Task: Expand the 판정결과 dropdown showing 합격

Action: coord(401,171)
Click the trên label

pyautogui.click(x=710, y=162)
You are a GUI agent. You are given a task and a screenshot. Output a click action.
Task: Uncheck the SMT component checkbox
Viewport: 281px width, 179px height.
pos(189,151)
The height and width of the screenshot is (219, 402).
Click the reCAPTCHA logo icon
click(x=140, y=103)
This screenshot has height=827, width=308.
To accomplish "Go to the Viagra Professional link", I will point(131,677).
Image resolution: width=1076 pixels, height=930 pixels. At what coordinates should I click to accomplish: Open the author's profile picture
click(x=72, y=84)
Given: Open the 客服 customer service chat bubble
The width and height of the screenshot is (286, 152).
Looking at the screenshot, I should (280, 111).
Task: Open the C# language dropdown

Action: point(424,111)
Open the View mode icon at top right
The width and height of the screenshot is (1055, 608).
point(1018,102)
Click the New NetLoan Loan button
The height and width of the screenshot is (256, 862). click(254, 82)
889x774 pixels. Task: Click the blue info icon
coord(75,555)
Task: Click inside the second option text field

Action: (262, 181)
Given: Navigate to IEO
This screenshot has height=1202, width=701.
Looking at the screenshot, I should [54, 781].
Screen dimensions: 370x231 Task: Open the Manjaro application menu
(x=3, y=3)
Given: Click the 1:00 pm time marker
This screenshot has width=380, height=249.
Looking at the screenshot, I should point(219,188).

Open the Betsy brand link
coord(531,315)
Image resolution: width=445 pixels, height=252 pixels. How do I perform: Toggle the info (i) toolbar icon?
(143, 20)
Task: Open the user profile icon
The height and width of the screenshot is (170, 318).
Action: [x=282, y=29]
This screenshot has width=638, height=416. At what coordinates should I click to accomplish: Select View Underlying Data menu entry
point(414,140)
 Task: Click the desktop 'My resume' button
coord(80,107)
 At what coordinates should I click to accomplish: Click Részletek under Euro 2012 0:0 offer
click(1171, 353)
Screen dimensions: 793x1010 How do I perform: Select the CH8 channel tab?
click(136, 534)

────────────────

Requirement:
Copy out all of the records above word for word, keeping every line as it appears.

Solution for this exercise:
Task: Expand the 판정결과 dropdown showing 합격

Action: coord(401,171)
Click the trên label

pyautogui.click(x=710, y=162)
You are a GUI agent. You are given a task and a screenshot. Output a click action.
Task: Uncheck the SMT component checkbox
Viewport: 281px width, 179px height.
pos(189,151)
The height and width of the screenshot is (219, 402).
Click the reCAPTCHA logo icon
click(x=140, y=103)
This screenshot has height=827, width=308.
To accomplish "Go to the Viagra Professional link", I will point(131,677).
Image resolution: width=1076 pixels, height=930 pixels. At what coordinates should I click to accomplish: Open the author's profile picture
click(x=72, y=84)
Given: Open the 客服 customer service chat bubble
The width and height of the screenshot is (286, 152).
Looking at the screenshot, I should (280, 111).
Task: Open the C# language dropdown

Action: point(424,111)
Open the View mode icon at top right
The width and height of the screenshot is (1055, 608).
point(1018,102)
Click the New NetLoan Loan button
The height and width of the screenshot is (256, 862). click(254, 82)
889x774 pixels. Task: Click the blue info icon
coord(75,555)
Task: Click inside the second option text field

Action: (262, 181)
Given: Navigate to IEO
This screenshot has height=1202, width=701.
Looking at the screenshot, I should [54, 781].
Screen dimensions: 370x231 Task: Open the Manjaro application menu
(x=3, y=3)
Given: Click the 1:00 pm time marker
This screenshot has width=380, height=249.
Looking at the screenshot, I should point(219,188).

Open the Betsy brand link
coord(531,315)
Image resolution: width=445 pixels, height=252 pixels. How do I perform: Toggle the info (i) toolbar icon?
(143, 20)
Task: Open the user profile icon
The height and width of the screenshot is (170, 318).
Action: [x=282, y=29]
This screenshot has width=638, height=416. At what coordinates should I click to accomplish: Select View Underlying Data menu entry
point(414,140)
 Task: Click the desktop 'My resume' button
coord(80,107)
 At what coordinates should I click to accomplish: Click Részletek under Euro 2012 0:0 offer
click(1171, 353)
Screen dimensions: 793x1010 How do I perform: Select the CH8 channel tab?
click(136, 534)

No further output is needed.